Metroda anne, anneanne, iki torun konuşma esnasında yağmurun yağacağından sevinçle bahsettiler, hasretlikleri belli idi. İçin için hepimizi etkiliyor, yokluğu psikolojimizi bozuyor, vücut kimyamızı olumsuz yönde değişime sebep oluyor, yağacak umuduyla moral buluyoruz.
Su hayat çünkü.
Bir tarafımız böyle diğer tarafımız da hiçbir şey yokmuş gibi devam ediyor, israftan vazgeçmiyor, zevkleri azaltmıyor, tedbir adına çok az şey yapıyoruz. Ne olacak bu halimiz, gidiş nereye? Bu bireysel olarak böyle olduğu gibi şehir, ülke dünyaya hâkim sistemce de öyle!
Zaten sistem israf üzere kurulmuş, kullan at yenisini al! Dünya kaynakları buna ne kadar dayanır, çevre dengesi nasıl korunur, bozulduğunu görüyor da çare adına çok az şey yapıyoruz!
Dünyanın çivisi çıktı mı ki?
Gazze manzarası ne olduğunu çok net gösteriyor, insanlığın nereye sürüklendiği nereye varacağını da! Bir yerlerden bu duruma dur demeli, bir şeylerle başlayıp çok şeyler yapmalı, çevremizi de bu yönde yönlendirmeliyiz, yarından önce bugün yapacaklarımız çok önemli!
Ortaokul yıllarımızda gelecek adına konuşan Fen Bilgisi öğretmenimiz “bir damla” suyu bile israf etmememiz gerektiğini söylemişti, o zamanlarda yağmurlar yağıyor, bu kadar israf yoktu, insanımız daha sade yaşantı içinde idi. Bugünün Fen Bilgisi öğretmenleri ne diyor acaba, ne diyebilir, su ve umut beraber akıyor mu?
Sokaklarda ahlak kuraklığı görülürken hiçbir şey yokmuş gibi davranmak hatta bunu normal karşılamak bir de hürriyet gibi sunmak; kelimelerin aciz kaldığı demdeyiz, bu erozyon ve kuraklık nereye varır ne kadarımız düşünüyor da çözüm adına bir şeyler yapıyor?
Körpecikler ruhlar yanıyor, tazecik çiçekler çiğneniyor, hayat ışıkları başlarken sönüyor…Bu boyut daha bir önem arz ediyor; bir defa geldiğimiz bu dünyaya geliş nedenimizi ve nereye gideceğimizi bilmemek, verilmiş onca kabiliyeti bu yönde çalıştırmamak; doğrusu insanlığın sükut ve susuzluğu!
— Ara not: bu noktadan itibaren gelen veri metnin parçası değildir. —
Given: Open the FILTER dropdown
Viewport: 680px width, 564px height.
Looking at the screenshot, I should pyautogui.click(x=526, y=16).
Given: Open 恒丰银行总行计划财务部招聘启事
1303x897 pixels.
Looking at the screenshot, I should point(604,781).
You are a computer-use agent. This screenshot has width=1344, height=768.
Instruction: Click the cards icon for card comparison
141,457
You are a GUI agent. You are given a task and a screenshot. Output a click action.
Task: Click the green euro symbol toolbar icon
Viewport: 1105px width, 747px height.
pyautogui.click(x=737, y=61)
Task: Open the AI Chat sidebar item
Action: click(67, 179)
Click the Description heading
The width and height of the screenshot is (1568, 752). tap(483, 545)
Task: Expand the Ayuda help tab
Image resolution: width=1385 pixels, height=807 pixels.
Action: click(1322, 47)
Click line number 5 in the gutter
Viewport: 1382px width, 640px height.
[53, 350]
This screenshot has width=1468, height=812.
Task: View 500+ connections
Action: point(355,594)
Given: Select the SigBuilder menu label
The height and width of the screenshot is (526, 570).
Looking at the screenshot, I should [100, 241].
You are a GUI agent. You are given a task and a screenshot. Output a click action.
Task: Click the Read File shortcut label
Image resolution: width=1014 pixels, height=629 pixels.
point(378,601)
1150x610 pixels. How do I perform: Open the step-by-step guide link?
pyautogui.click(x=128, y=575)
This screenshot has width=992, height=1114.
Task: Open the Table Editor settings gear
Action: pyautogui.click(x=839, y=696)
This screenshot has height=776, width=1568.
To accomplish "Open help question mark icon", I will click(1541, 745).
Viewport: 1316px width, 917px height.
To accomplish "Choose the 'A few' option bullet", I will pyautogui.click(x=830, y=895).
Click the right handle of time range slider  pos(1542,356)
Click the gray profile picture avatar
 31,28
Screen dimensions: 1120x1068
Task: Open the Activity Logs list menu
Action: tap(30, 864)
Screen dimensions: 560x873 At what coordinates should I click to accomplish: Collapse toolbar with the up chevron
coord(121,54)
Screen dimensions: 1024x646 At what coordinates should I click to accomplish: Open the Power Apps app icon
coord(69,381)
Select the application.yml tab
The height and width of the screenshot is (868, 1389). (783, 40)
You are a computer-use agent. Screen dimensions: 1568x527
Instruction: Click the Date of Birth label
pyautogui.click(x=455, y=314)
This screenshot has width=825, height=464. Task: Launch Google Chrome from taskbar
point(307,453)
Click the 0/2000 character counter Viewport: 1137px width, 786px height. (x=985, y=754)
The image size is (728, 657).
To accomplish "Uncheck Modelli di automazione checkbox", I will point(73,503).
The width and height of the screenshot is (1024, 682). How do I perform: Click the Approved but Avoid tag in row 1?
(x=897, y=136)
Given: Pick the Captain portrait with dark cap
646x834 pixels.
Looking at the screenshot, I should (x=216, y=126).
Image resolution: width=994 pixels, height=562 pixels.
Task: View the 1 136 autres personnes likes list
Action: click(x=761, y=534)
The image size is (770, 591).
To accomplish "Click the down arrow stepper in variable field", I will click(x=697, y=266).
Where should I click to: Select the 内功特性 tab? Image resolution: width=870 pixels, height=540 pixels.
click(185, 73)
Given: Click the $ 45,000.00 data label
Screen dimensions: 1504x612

Büyük düşünmek, ileriyi görmek, yatırımı ona göre yapmak; insana yakışır ve yaraşır şey, uçurumun kenarına yatırım yapılır, çöplük üzerine bina dikilir mi?
Daha şimdiden yağmur hasreti duyan metrodaki o iki çocuğa ve bütün çocuklara nasıl bir dünya bekliyor sorusuna halimizden belli denir.
Ya Gazze çocukları Doğu Türkistan çocukları ne yapsın vesselam.